Write out the lines of the data below, starting at the line that contains "Given: Click the" and ending at the line that contains "Looking at the", and leave the pictures out of your answer.

Given entries
==============================

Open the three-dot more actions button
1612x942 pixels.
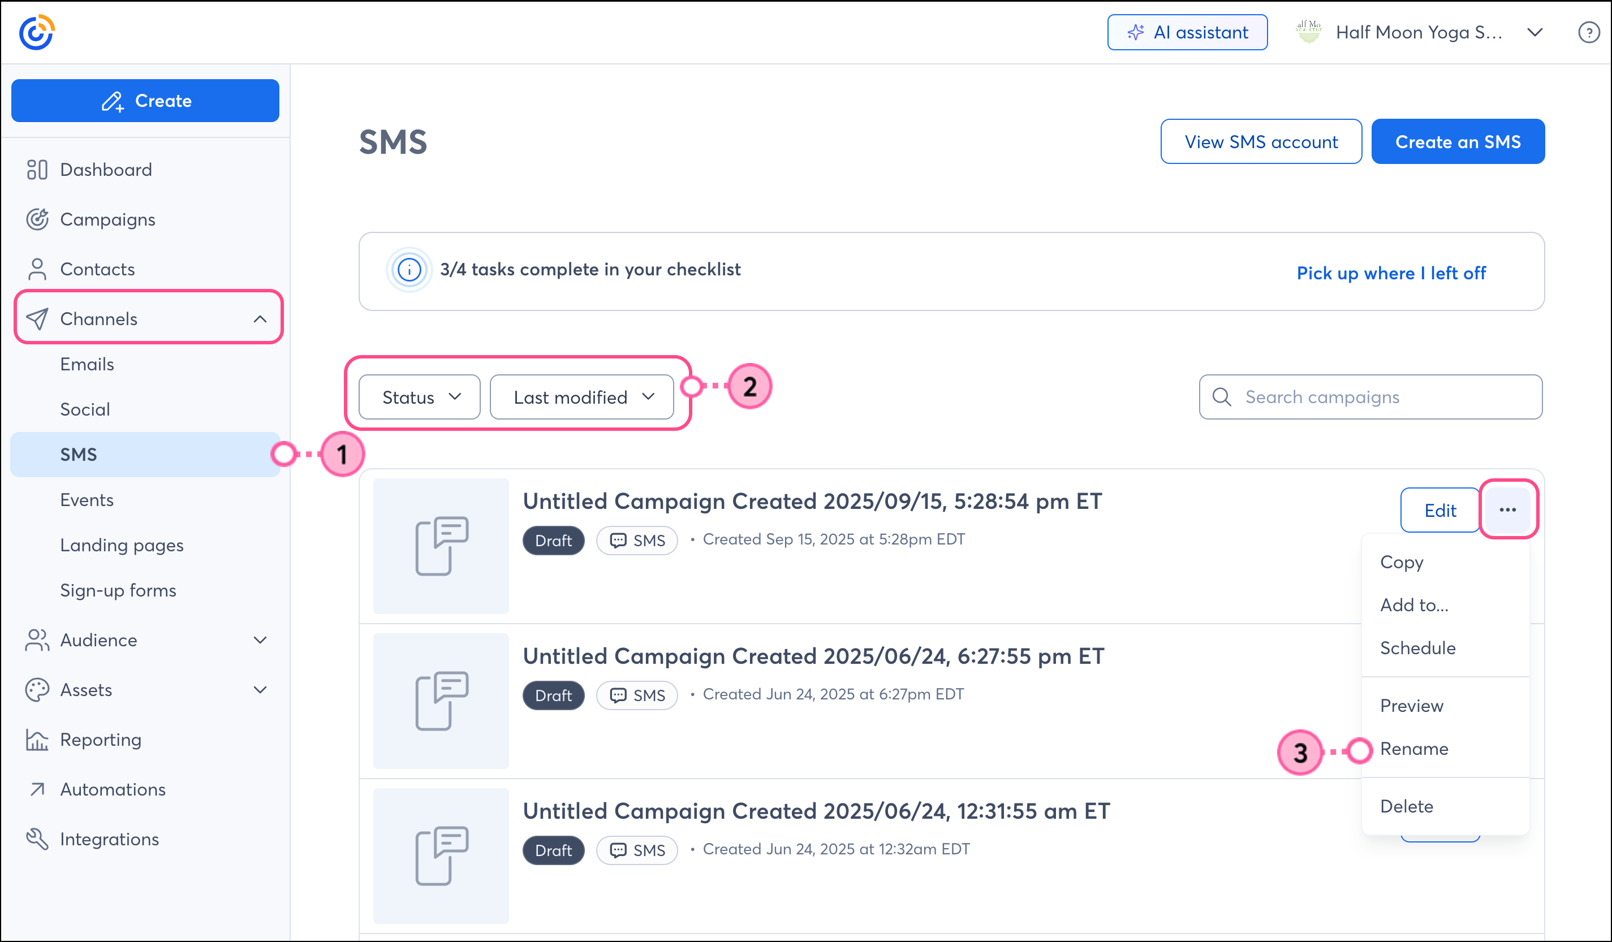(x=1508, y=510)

==============================

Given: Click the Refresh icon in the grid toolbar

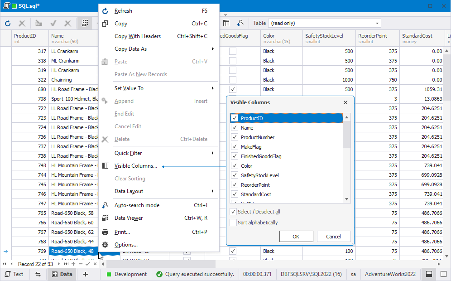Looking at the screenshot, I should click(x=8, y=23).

==============================

The solution
Given: Click the Refresh icon in the grid toolbar

Looking at the screenshot, I should click(x=8, y=23).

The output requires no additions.